Introduction

Post date: Jul 6, 2013 5:30:08 PM

Orientation Day:

All of the internship students, who consisted of mostly incoming high school students met at a building (forgot the name, oops) and played some name games, looked at some cool rocks, and ate free food.

Afterward, I set up times with Matthew Malkowski, my mentor / partner / whatever-it's-called to meet. (Yay, no set schedule!) He's chill. He said that he partied too much in college, but here he is working on his PhD at Stanford. As I remember it, his work concerned the sediments here in California and some rocks down in Patagonia @ the tip of South America. He is going to analyze both of those locations for 2 different purposes. For Patagonia, it is to find something related to the geology some millions of years ago. For California, he is testing some methods of analysis to see whether those methods will work on the Patagonia samples. He is using Chemical Composition & Radioactive-Dating

Chemical Composition

To find the chemical composition of some sediment........................................... is an irritating process.

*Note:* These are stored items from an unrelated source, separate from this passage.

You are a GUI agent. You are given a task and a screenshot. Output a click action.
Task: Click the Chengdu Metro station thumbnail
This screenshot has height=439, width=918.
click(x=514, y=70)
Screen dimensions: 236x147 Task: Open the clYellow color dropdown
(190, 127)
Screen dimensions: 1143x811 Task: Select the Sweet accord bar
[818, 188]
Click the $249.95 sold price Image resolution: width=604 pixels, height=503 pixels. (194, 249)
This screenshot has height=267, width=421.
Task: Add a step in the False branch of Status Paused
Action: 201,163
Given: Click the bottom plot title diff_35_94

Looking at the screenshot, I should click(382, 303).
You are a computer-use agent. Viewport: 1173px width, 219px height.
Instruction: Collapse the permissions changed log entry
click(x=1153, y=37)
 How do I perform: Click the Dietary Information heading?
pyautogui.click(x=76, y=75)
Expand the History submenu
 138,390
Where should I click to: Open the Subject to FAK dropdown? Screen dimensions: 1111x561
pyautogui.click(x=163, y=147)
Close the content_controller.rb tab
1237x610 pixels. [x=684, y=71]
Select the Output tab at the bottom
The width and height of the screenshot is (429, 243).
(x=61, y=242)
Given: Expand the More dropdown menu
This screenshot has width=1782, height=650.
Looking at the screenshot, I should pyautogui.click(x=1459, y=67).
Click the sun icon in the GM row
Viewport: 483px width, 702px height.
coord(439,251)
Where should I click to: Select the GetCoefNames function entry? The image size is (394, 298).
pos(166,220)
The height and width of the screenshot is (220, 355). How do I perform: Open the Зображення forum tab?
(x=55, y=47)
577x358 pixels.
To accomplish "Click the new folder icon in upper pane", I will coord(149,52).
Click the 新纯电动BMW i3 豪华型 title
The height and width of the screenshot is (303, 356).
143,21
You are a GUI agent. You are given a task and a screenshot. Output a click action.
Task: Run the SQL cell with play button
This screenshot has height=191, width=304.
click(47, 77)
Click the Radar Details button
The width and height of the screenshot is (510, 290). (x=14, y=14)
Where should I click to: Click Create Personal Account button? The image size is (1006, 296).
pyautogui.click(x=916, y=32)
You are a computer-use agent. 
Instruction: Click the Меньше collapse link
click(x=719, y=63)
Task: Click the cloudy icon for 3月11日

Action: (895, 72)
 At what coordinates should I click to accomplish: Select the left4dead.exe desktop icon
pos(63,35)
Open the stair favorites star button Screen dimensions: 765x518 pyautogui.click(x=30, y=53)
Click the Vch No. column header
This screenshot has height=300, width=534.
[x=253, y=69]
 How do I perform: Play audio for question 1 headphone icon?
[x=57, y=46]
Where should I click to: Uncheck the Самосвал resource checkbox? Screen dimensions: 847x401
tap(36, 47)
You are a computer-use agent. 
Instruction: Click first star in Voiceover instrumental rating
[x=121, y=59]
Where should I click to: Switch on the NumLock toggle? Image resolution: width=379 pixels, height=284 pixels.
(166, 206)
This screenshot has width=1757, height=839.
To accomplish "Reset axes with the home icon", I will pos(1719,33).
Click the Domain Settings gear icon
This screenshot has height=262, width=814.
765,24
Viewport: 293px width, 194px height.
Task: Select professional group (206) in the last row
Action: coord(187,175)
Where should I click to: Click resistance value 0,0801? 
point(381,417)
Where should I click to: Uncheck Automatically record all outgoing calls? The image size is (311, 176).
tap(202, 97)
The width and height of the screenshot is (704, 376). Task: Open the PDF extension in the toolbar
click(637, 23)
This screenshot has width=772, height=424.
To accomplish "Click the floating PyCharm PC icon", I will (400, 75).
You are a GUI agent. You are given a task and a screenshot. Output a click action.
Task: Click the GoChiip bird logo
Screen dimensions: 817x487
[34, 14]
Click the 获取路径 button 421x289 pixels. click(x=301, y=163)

Here's a picture of what needs to be analyzed:

http://ocw.mit.edu/ans7870/12/12.110/labs/lab2/images/32.jpg

It looks plain and boring, like you could take one step out of your house and just pick a sample right out of the ground. These sediment samples needed to be sieved for all the particles < 63 um. What are these particles called? It's called Clay. Here's a visual explanation of particle sizes.

Because of the small size of the Clay, the sediment tended to clump together and refuse to sieve through the 63 um fabric. So we had to Wet-Sieve by trickling water through the sediment. Each sample took about 90 minutes to sieve, all for a bottle of dirty water full of Clay (and nothing larger). With about 10 samples, it took a long time. After that, Matthew and I waited for the Clay to settle, pouring out some of the topwater during the wait to remove some of the Organic stuff.

After finishing these up, Matthew's going to send the dried clay to some-place-in-Washington-whose-name-I-forgot. This place has a machine that does some analysis on these samples by melting them into its elements (like Chromium, Nickel, Manganese) and separating them by weight. That's when the Organic stuff that is still in the water evaporates and causes a horrible effect called LOI or Loss On Ignition. Having a Loss On Ignition of > 15% is looked down upon. Basically it's saying the data's unreliable and would look silly on Matthew's PhD paper.

After that, the guys at some-place-in-Washington-whose-name-I-forgot will send Matthew an Excel file with its Element Composition. So there are some Major elements like Vanadium, Chromium, Nickel. There are also some trace elements like Zirconium and Uranium. Next to each sample, there will be a list of elements. Next to each element, there will be a percentage - how much of that element was contained in the sample.

Radioactive-Dating

"WE'RE DATING ROCKS!!" Hahaha, going out with a rock isn't exciting. What we're doing in the lab is exciting! The idea is to use the Half-Life of the trace element Uranium to date the rocks. By comparing the amount of Pb (lead) to U (Uranium), we can date rocks back to millions of years ago. Carbon dating only goes back some thousands, I think. How to obtain the Uranium? Well, it turns out that the mineral Zircon has a pretty high Uranium content! (about 10 parts per million according to Wikipedia). So all we've got to do is find the grains of Zircon.

The process goes like this: we get some rocks, on average the size of a fist, and put them into a machine. The machine crushes rocks like the rocks are cheerios, so we have to make sure not to stick our hands into the machine. Afterward, we have to turn the crushed rock into a fine powder with another machine that relies on a spinning disk that grates against another that is identical and stationary. This is all very exciting and masculine, but in the end that is just a TENTH of the total work. The other 90% goes into cleaning and ensuring that no grains of Zircon from a previous sample-crushing goes into the next sample. With a fine powder from each sample, which is likely to contain about 30 particles of Zircon, we'll do some dry-sieving to remove some of the particles that are certainly not Zircon. Then it's a density filter: with a high density, but toxic (so I won't be allowed to participate in that part) fluid like Mercury, only Zircon + a few other heavy particles will fall; Others will float. Then it will be an filter based on weight and electrical charge. I'm not sure how it works, but it reminds me of Hall's Effect.

I think that's all for the first day of this blog.